AT&T’s WarnerMedia direct-to-consumer (D2C) subscription video on demand (SVOD) streaming service will actually include three separate service offerings, John Stankey disclosed Nov. 29 at an analyst meeting in New York.
An entry-level service will be movie-focused, while a premium service will feature premium and popular original programming along with “blockbuster” movies, and a bundle service will combine the entry-level and premium offerings and add an “extensive library of WarnerMedia and licensed content” including classics, kids and family content, theatrical movies, comedy and “niche/genre” content, according to WarnerMedia.
The company plans to launch its initial D2C SVOD beta application in the fourth quarter of 2019, Stankey said, adding: “It’s got to be easily accessible. It’s got to be ubiquitous, over all devices – anywhere the customer wants to go.”
He didn’t provide a specific launch date or pricing, but said the entry-level version will be provided at a “very affordable price point.” Although “we really want the customer to want all three tiers,” he said, “we’re allowing them to work their way in.”
It will be a “scaled SVOD offer initially” that will focus on the company’s own content, he told analysts. But he said, “over time, growing third-party partnerships [will] bring additional content in that help augment those brands.”
The company will be working to develop the service over the first half of 2019 before launching it in beta form late next year, he said, adding the company intends to “fine-tune our implementation.”
The SVOD service “complements our existing business,” and will benefit its current long-standing distribution partners, he told analysts, predicting it “can actually be win-win for everybody involved.”
The service will also “expand the audience and increase engagement around its content; and provide data and analytics to inform new products and better monetize content,” AT&T said in a news release.
WarnerMedia’s D2C service will compete against Netflix and the upcoming Disney Plus D2C streaming service that’s launching in the U.S. late next year.
WarnerMedia’s offering was developed to take advantage of an “evolving” entertainment industry that’s “rapidly shifting towards digital consumption and spending,” while maintaining a D2C relationship has become “critical,” according to AT&T.
WarnerMedia is “well positioned with its existing wholesale distribution of content, combined with its plans” for next year’s SVOD service and “potentially an advertising-supported video on demand service in the future,” AT&T said. The company, meanwhile, may opt to shed its stake in Hulu, it indicated.

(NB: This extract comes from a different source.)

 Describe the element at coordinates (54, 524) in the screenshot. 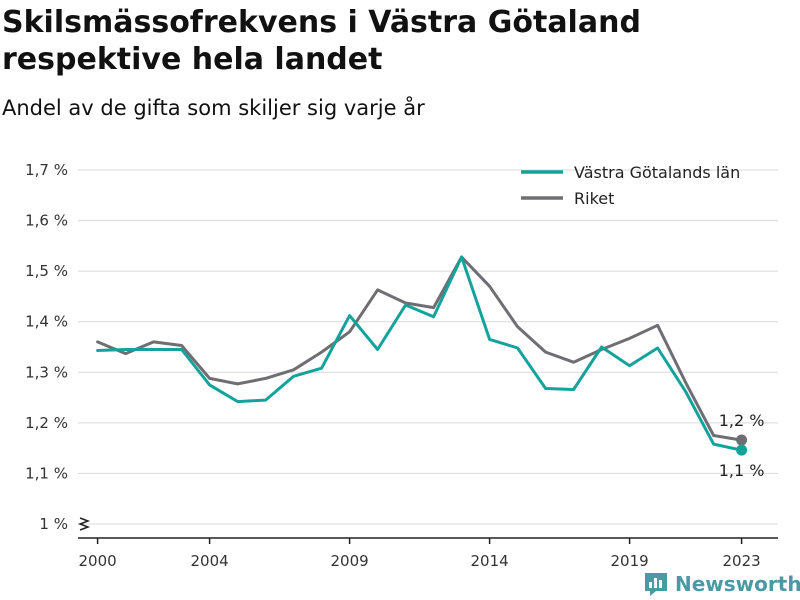

I see `y-tick-label: 1 %` at that location.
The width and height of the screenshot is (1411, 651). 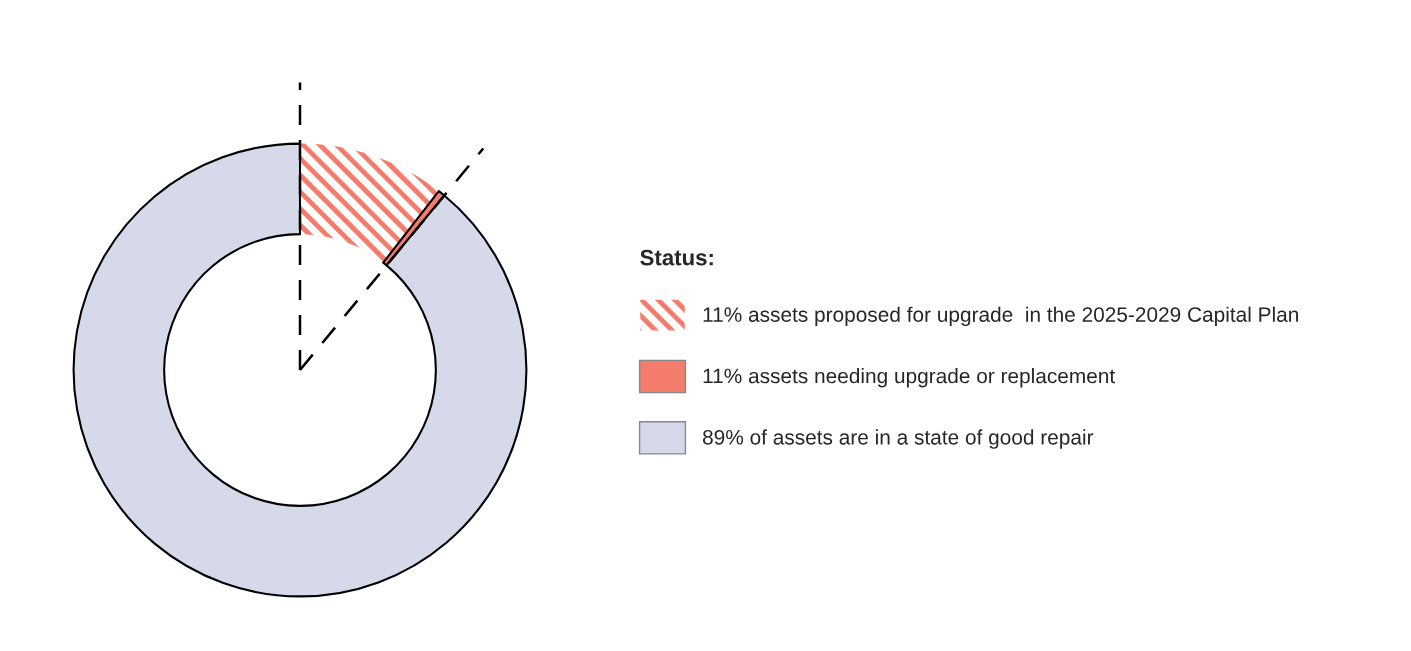 I want to click on legend-label: 11% assets proposed for upgrade in the 2025-2029 Capital Plan, so click(x=1000, y=316).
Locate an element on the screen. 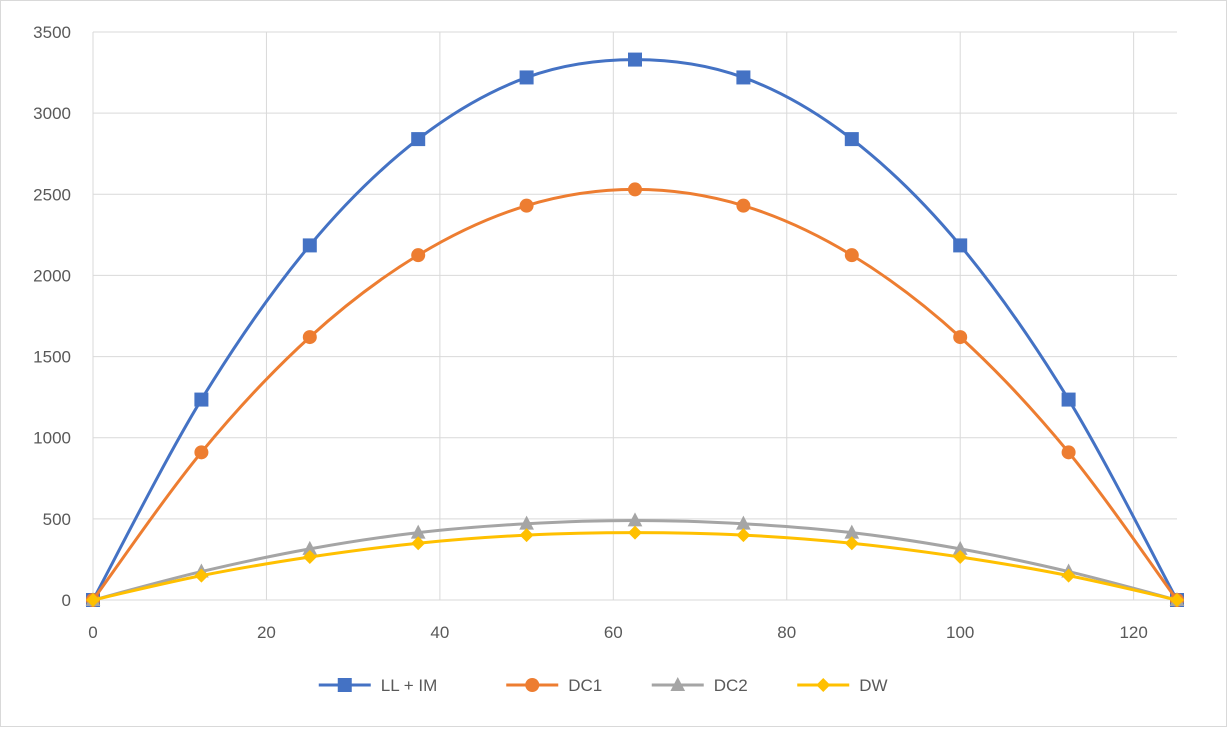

AT&T CEO and chairman Randall Stephenson was among the other company executives who spoke at the meeting, which was held to discuss the company’s overall strategy following the recently-completed – and long-delayed — purchase of Time Warner.
In AT&T’s Entertainment Group (its video and broadband business), the company expects increased profitability in over-the-top (OTT) video, “as shown by recent price increases, lower content costs and adjustments to promotions,” it said. But it said: “This will likely result in negative net adds” at its DirecTV Now OTT subscription streaming service in the fourth quarter of 2018 and in 2019.